_Work to be completed_
In the data below, how many lines contain the string "Select"? Reply with the number only.

[Data items]

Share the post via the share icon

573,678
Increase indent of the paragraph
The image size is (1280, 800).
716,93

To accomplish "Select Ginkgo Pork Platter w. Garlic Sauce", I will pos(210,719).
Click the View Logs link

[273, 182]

---

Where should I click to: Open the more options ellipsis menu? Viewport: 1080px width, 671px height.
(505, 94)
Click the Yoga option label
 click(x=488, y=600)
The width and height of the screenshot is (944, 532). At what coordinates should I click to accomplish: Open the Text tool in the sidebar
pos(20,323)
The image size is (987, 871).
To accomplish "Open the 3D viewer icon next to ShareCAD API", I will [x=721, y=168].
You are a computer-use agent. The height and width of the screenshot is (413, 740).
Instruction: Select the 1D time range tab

...

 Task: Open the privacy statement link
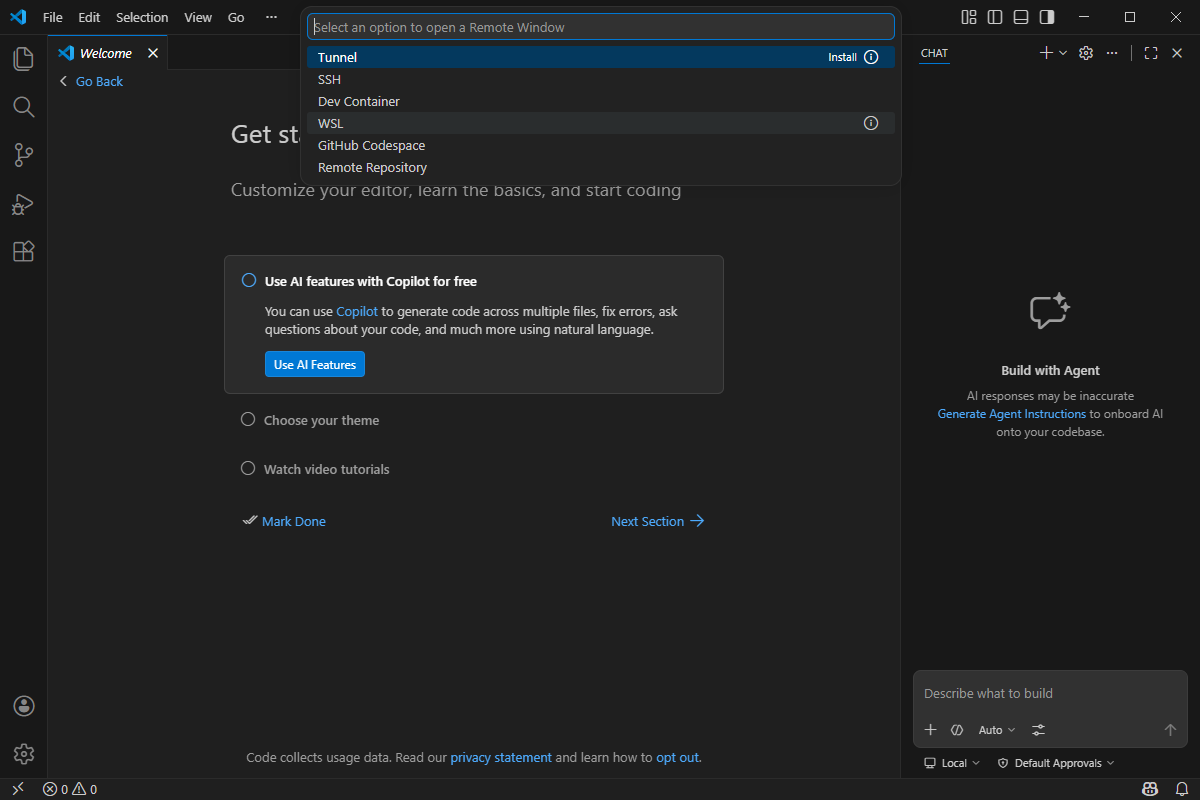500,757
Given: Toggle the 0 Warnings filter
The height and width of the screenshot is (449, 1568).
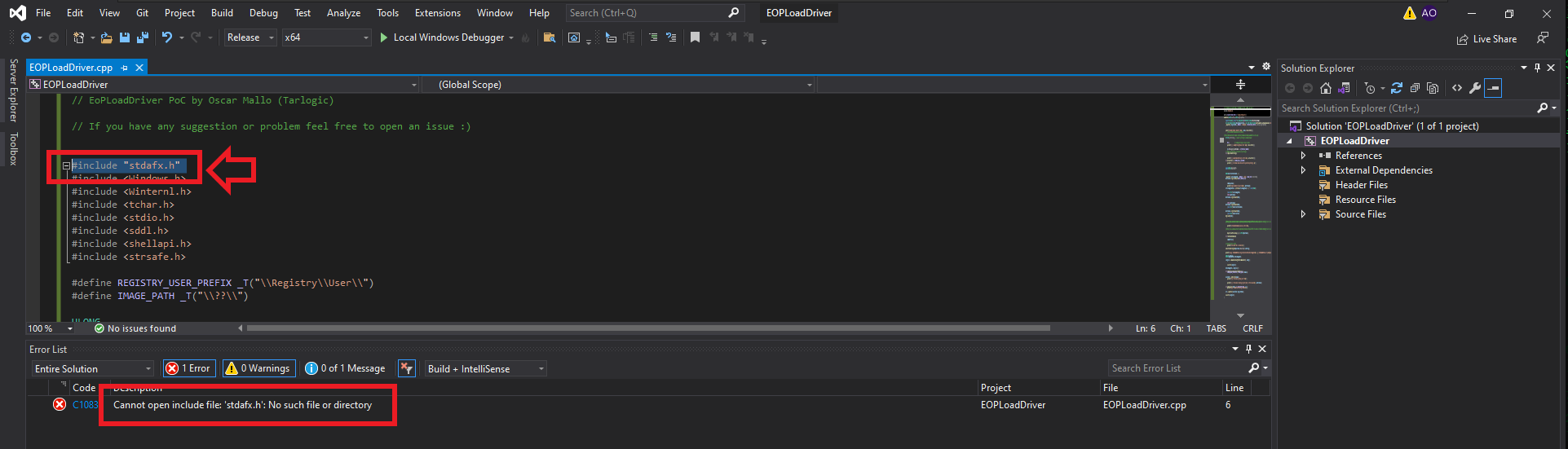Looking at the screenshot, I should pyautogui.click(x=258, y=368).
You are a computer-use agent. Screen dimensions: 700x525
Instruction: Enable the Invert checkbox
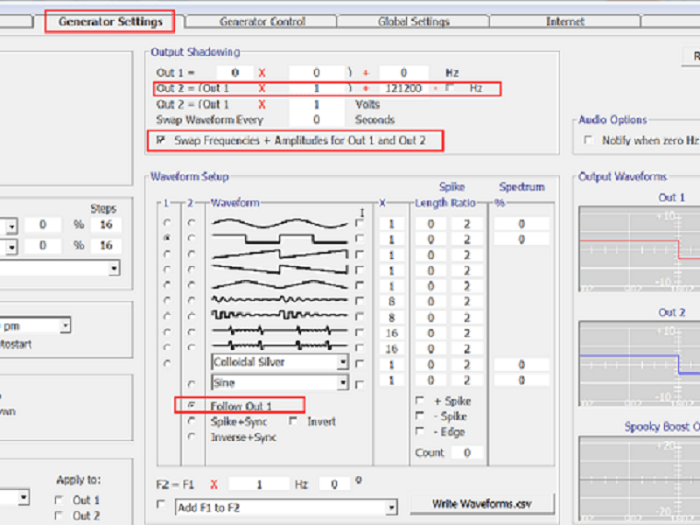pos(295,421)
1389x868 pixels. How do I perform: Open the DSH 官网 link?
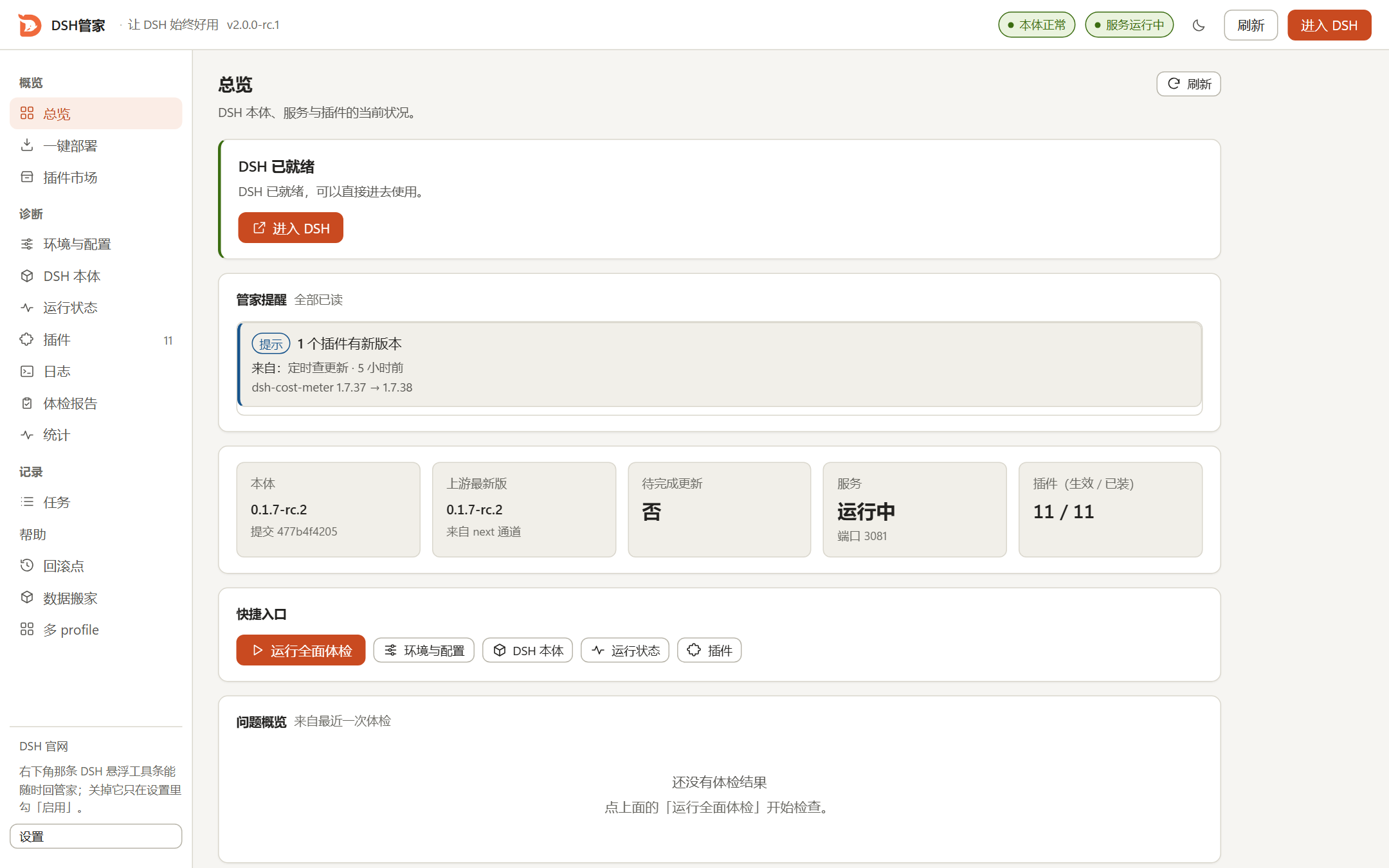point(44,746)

_The completed task_
2